Containers in restarting mode are still reported but the timestamp falls outside of retention policy... #3383

crazycodr · 2017-10-24T12:37:00Z

Bug report

I just started using the TICK stack in favor of our old Prometheus stack and found this. When you have a container that is stuck in restarting mode. Telegraf docker plugin generates points that fall outside my already pretty wide retention policy (180d) which probably means it is sending a timestamp that is extremely low or maybe even a 0 value.

Relevant telegraf.conf:

Nothing special, just:

Ensure docker plugin is scanning for metrics
Ensure you are sending your data to an influxdb

System info:

Ubuntu 16.04 LTS: 4.4.0-66-generic
Docker version 1.12.6, build 78d1802
Telegraf (running from docker) using "telegraf:alpine"

Steps to reproduce:

Create a docker environment where
1.1. a container is stuck in restarting mode (a custom container that fails to start because there is an error in the docker-entrypoint.sh usually does the trick)
1.2. an influxdb is running
1.3. a telegraf with docker plugin is active (no special config)
Let telegraf run, you should eventually get "Points beyond retention policy: Response Error: Status Code [400], expected [204]"
Stop the container that is in restarting mode, you will stop getting warnings about points beyond retention policy

Expected behavior:

You should not be submitting points that result in an invalid timestamp

Actual behavior:

You are submitting points that result in an invalid timestamp which generates error messages

crazycodr · 2017-10-24T12:38:26Z

To be noted, it is actually ironic, but my stuck in restart mode container is my prometheus container that i was trying to replace... LOL

danielnelson · 2017-10-24T18:30:01Z

Can you enable a file output and reproduce the error? This will let us see exactly what we are submitting to InfluxDB.

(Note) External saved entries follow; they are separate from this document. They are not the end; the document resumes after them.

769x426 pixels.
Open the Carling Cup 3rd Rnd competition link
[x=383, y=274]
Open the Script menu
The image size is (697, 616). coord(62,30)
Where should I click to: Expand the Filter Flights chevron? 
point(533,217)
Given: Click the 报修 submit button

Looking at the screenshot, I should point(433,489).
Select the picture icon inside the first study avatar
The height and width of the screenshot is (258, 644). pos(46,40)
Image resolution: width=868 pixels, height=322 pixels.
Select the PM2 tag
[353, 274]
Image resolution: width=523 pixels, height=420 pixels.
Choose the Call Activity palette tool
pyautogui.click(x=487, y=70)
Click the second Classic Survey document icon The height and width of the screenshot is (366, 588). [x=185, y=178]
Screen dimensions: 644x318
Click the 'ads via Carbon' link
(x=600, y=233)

crazycodr · 2017-10-24T19:24:04Z

I will put this on my todo list for this week

jspiewak · 2017-10-26T22:29:01Z

We were just diagnosing this issue and tracked it down to a container that we were stopping.
Telegraf is reporting a negative timestamp:

{"fields": {"usage_percent": 0, "limit": 0, "container_id": "2f9a5944f17e923b3bd5e9d0a6af9d0112fa9c3ce0f43c011d5b238ac01e6032", "max_usage": 0, "usage": 0}, "tags": {"container_version": "latest", "container_name": "yyyyyy", "host": "apps9", "container_image": "xxxxxx"}, "name": "docker_container_mem", "timestamp": -6795364578}

danielnelson · 2017-10-26T22:42:12Z

@jspiewak Can you add the output of:

curl --unix-socket /var/run/docker.sock http://localhost/containers/2f9a5944f17e923b3bd5e9d0a6af9d0112fa9c3ce0f43c011d5b238ac01e6032/stats

jspiewak · 2017-10-27T13:29:31Z

@danielnelson our system runs customer workloads and we create, start, stop, and then destroy containers all the time. That container is long gone.

That said, we are regularly seeing the negative timestamp occur, so if there is a different thing you would like me to try, happy to give it a go.

In case it is at all useful, we are running Docker 17.04 and telegraf 1.4.1

danielnelson · 2017-10-27T18:38:06Z

Do you think you can capture this from another container exhibiting the bug?

jspiewak · 2017-10-27T20:25:45Z

Doubtful. The scenario we have is that our system decides the container should no longer be running, it is stopped, and then it is destroyed. My guess is that the telegraf docker plugin obtains a list of all running containers, then while it is obtaining the stats for the containers, the container in question is stopped and destroyed. When telegraf goes to obtain stats, something doesn't go quite right, and the negative timestamp is the consequence.

FWIW, we likely run too many containers per host, so there will be times when 90 containers need metrics collected in a pass.

danielnelson · 2017-10-27T20:42:02Z

I could create a special build of Telegraf that will dump the JSON when an error occurs, would you be able to run this until a negative timestamp is found?

jspiewak · 2017-10-30T12:58:07Z

Sure thing. Would it be helpful to upgrade to 1.4.3 first?

danielnelson · 2017-10-30T22:40:59Z

Here is a build of 1.4.3 with the logging patch, it will log the JSON from the endpoint if the timestamp is negative. Debian Package, let me know if you need a different package.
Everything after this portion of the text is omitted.